The dataset is divided into 11 major categories, with their respective proportions as follows. These proportions naturally reflect the domain distribution of documents on the web, as the instructions were created based on information extracted from a large-scale web source.
| Domain | percent % |
| --- | --- |
| Mathematics | 17.37% |
| Social Sciences | 21.21% |
| Natural Sciences | 22.39% |
| Engineering | 5.31% |
| Economics and Business | 4.32% |
| Computer Science and Coding | 24.82% |
| Arts | 3.03% |
| Philosophy, Religion | 0.97% |
| History | 0.83% |
| Literature | 0.83% |
| Languages | 0.40% |
Additionally, to ensure the quality of each dataset, we have annotated them with complexity scores using the method described in [1].

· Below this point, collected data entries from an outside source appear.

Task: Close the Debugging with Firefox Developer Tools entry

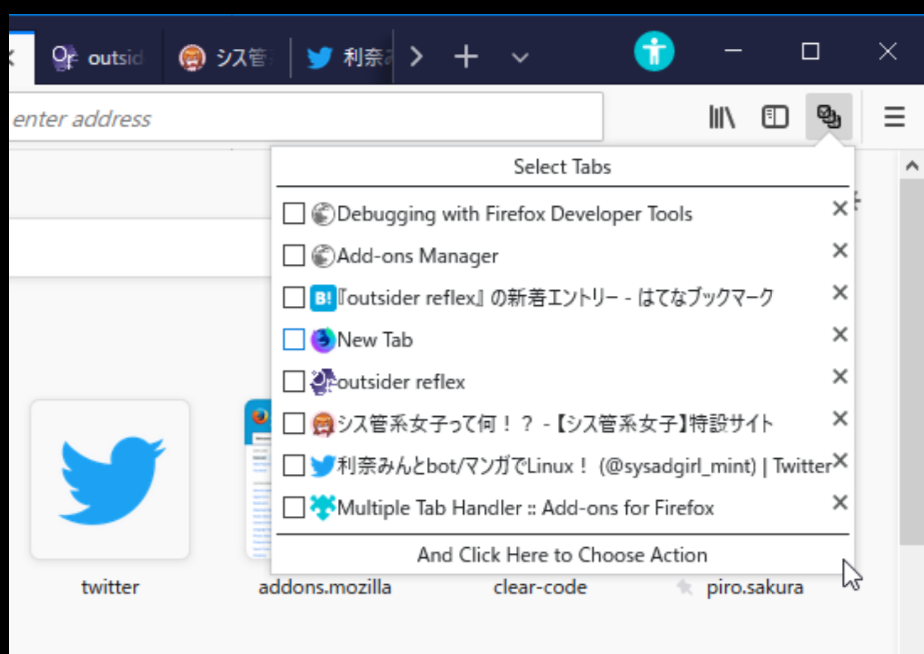Action: point(839,208)
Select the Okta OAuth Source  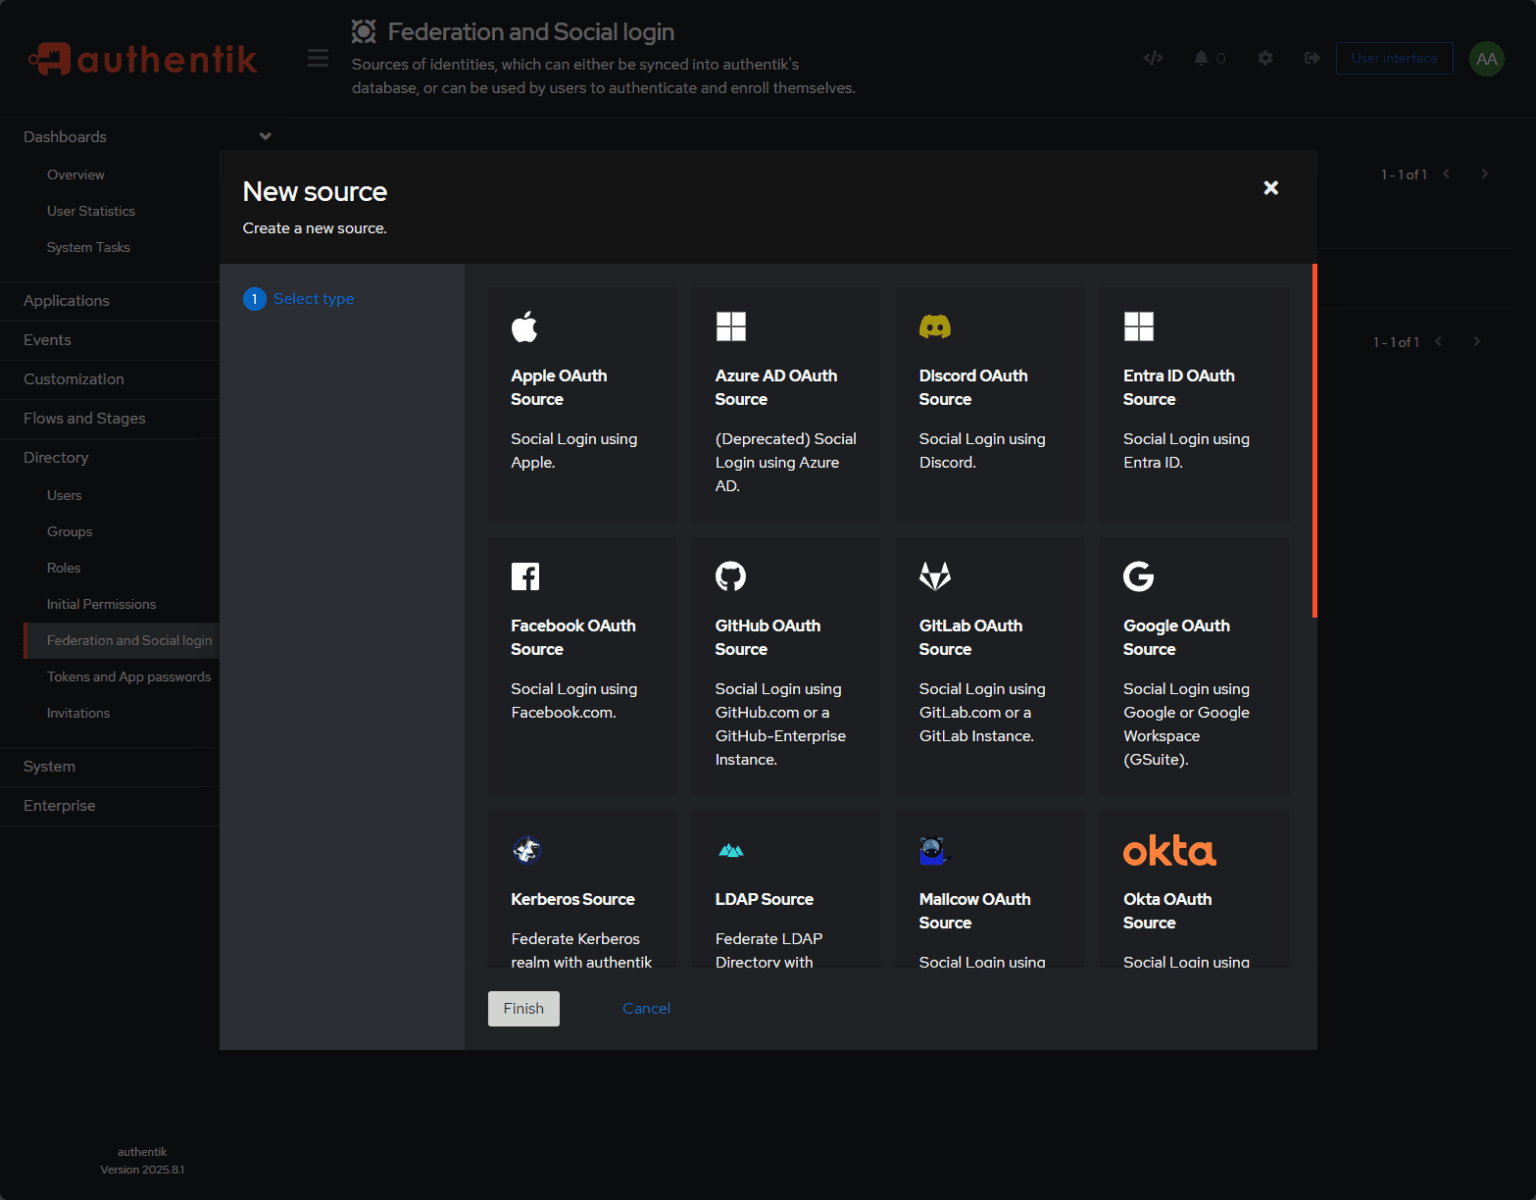(1192, 890)
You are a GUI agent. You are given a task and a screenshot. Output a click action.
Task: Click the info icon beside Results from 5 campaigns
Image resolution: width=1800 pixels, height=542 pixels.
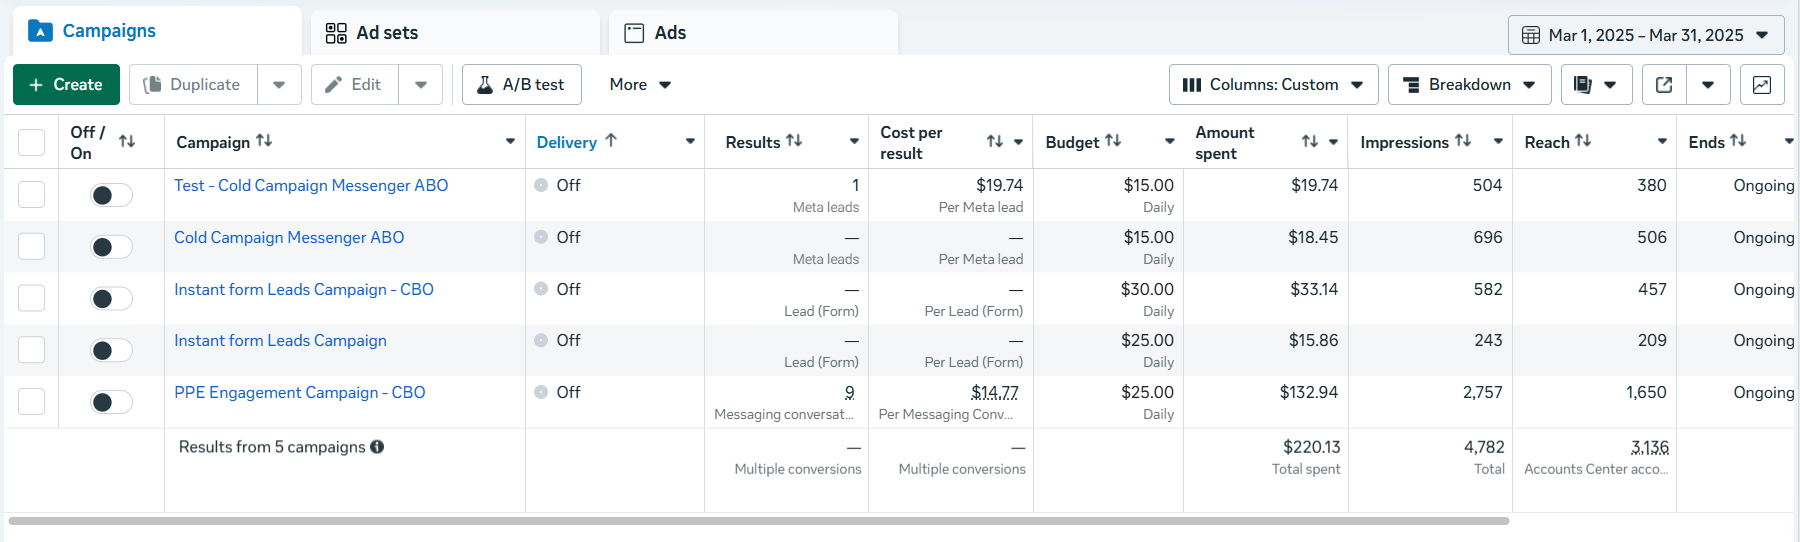click(377, 447)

[1] Yuan, Weizhe, et al. "Naturalreasoning: Reasoning in the wild with 2.8 m challenging questions." *arXiv preprint arXiv:2502.13124* (2025).
## **Usage**
```python
from datasets import load_dataset
dataset = load_dataset("LGAI-EXAONE/MANTA-1M")
```
## **Citation**
```json
```
## **License**
This dataset is released under the **CC-BY-NC-4.0** License.
## **Contact**
LG AI Research Technical Support: [**contact_us@lgresearch.ai**](mailto:contact_us@lgresearch.ai)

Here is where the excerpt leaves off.